Timer interrupt lost on some x86_64 systems

Eric W. Biederman ebiederm at xmission.com
Thu Nov 22 15:04:38 EST 2007

Neil Horman <nhorman at redhat.com> writes:

> On Wed, Nov 14, 2007 at 12:09:39PM +0530, Vivek Goyal wrote:
>> On Tue, Nov 13, 2007 at 09:33:30AM -0500, Neil Horman wrote:
>> [..]
>> > > In the past I have found issues with interrupt routing on IOPAPIC and
>> > > interrupt lockup on LAPIC. But these issues are already solved. I would
>> > > also think of priting LAPIC and IOAPIC entries to see how timer interrupt
>> > > routing changes from first kernel to second.
>> > > 
>> > I recently read the ioapic section in the opteron processor guide and noted
> the
>> > ioapic routing field in the config registers, so I'll be looking at that.
> We
>> > also not that in the failing case on the systems in question the boot cpu is
>> > _not_ the cpu that boots the kdump kernel, and its APIC ID is 1 not 0, IIRC
>> > 
>> Failing on non-boot cpu should not be an issue. I had fixed an issue in the
>> past where non-boot cpu was not receiving the timer interrupts because of
>> IOAPIC settings where timer interrupts were always routed to boot cpu (cpu0).

....

• _SHORT PROBLEM 1_
Return the passage of the timer interrupt message from "Eric W. Biederman" to "kernel to second.", unchanged.
• _SHORT PROBLEM 2_
Write the next part of the mailing list message about lost timer interrupts on x86_64 systems, picking up after its last line.

• _MATERIAL PROVIDED_
....

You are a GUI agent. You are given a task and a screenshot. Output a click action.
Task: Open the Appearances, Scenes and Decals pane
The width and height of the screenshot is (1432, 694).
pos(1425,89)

....

• _FINAL RESULT 1_
Eric W. Biederman ebiederm at xmission.com
Thu Nov 22 15:04:38 EST 2007

Neil Horman <nhorman at redhat.com> writes:

> On Wed, Nov 14, 2007 at 12:09:39PM +0530, Vivek Goyal wrote:
>> On Tue, Nov 13, 2007 at 09:33:30AM -0500, Neil Horman wrote:
>> [..]
>> > > In the past I have found issues with interrupt routing on IOPAPIC and
>> > > interrupt lockup on LAPIC. But these issues are already solved. I would
>> > > also think of priting LAPIC and IOAPIC entries to see how timer interrupt
>> > > routing changes from first kernel to second.

• _FINAL RESULT 2_
>> Now it has been modified and while going down we determine which cpu we
>> are crashing on and setup IOAPIC entry accordingly. See disable_IO_APIC().
> I see the call to it in machine_crash_shutdown, but for whatever reason, it
> doesn't seem to be having the desired effect in this case....hmmmmm...

I don't know if anything has happened.  However a lot of this looks like
going back to the current todo list item of getting the kernel to come up
initially in ioapic mode.

That simultaneously removes the need for machine_kexec to reprogram interrupts
in virtual wire mode and it should ultimately simplify and make more robust
irq initialization.  At the very least reducing the amount of magic in
early irq processing.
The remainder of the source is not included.